Power outages are a regular occurrence in Yangon. It happened almost every day I was there - sometimes for only an hour, other times for three or four. Each time that happened, the water pump would stall and had to be manually restarted. Obviously, Myanmar 's middle class is still too new and voiceless to demand higher standards of utilities and services. I bet the ruling elite in Naypyidaw don't experience frequent power outages or lousy plumbing. On the other hand, without cellphone services and with their bosses breathing down their necks, I doubt the families of high-ranking civil servants get to experience much of anything - except when they manage to get out of Myanmar.

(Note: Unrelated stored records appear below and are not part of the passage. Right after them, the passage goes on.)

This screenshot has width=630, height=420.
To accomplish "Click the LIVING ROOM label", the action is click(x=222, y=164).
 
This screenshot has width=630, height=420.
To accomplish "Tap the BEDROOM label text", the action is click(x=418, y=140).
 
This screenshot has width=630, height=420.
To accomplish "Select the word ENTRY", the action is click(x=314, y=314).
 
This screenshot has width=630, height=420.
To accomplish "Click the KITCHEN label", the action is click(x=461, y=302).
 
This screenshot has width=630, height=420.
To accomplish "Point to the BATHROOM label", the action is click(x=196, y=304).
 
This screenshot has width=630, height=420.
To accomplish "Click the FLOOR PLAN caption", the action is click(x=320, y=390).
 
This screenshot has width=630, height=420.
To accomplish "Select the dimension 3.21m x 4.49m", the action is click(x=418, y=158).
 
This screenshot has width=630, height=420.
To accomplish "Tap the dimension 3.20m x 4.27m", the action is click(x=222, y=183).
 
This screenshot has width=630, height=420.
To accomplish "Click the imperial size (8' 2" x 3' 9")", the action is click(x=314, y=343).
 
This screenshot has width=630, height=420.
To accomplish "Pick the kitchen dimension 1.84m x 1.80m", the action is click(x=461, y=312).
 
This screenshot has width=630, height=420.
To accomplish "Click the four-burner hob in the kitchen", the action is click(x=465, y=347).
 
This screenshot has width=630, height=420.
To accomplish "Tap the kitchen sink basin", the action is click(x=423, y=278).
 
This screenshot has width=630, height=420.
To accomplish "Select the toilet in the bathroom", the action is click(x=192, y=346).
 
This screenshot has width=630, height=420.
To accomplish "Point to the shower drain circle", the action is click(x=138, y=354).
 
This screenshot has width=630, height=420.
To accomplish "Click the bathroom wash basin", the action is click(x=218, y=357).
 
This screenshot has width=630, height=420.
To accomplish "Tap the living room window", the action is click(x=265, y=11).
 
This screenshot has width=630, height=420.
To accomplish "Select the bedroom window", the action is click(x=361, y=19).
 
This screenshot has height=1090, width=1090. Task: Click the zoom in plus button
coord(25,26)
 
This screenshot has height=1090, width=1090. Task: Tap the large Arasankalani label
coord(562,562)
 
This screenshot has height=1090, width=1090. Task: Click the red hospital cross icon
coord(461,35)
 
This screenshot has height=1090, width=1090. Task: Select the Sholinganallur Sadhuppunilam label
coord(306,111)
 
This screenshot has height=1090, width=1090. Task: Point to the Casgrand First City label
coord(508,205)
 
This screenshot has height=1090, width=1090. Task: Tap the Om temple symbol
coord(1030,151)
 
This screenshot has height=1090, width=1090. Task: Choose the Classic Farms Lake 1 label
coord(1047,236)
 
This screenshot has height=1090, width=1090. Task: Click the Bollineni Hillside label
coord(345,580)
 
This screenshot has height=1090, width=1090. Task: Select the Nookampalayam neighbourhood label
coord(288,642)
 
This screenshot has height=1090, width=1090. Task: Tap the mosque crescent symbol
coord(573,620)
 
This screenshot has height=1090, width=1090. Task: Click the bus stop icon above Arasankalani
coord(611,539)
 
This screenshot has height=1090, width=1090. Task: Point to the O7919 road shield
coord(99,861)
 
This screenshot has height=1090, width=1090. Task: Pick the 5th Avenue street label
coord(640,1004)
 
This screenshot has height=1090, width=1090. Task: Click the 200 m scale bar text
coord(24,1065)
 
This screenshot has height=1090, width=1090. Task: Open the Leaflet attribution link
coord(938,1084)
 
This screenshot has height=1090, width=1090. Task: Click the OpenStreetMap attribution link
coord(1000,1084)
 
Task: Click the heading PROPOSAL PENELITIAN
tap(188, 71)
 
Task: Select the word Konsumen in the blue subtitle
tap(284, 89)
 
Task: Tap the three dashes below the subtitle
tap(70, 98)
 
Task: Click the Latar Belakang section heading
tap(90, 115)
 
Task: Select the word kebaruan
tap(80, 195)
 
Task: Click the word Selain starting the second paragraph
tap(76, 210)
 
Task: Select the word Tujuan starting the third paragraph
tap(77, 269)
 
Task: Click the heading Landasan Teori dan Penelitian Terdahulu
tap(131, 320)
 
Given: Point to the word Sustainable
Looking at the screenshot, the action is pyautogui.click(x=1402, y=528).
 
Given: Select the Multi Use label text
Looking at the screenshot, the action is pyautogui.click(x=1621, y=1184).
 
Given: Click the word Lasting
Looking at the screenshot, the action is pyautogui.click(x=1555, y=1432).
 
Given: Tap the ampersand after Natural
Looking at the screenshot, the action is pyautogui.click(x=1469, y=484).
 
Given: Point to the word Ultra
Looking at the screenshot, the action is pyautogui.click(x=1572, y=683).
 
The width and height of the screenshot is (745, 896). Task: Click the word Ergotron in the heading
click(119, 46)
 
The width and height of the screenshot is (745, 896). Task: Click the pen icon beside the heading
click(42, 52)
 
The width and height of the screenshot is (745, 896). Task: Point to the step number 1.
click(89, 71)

General Than Shwe reviews the troops during a grand ceremony in Naypyidaw (photo: Khin Maung Win/AFP/Getty) |
Naypyidaw, located in the mountains, 250 miles north of Yangon (photo by David Longstreath/Associated Press) |
Isn't it remarkable how alike the Burmese military junta's "vision" is to Mahathir Mohamad's Wawasan 2020? In 2005 General Than Shwe decided to build a colossal new city from the ground up - not unlike Putrajaya (Victorious Principality) - exclusively to house the families of the military junta and high-ranking civil servants. The new administrative capital was named Naypyidaw (Abode of Kings). It's not some place you would wish to visit - unless, of course, you have an environmentally ruinous mega-project to pitch to the Myanmar government.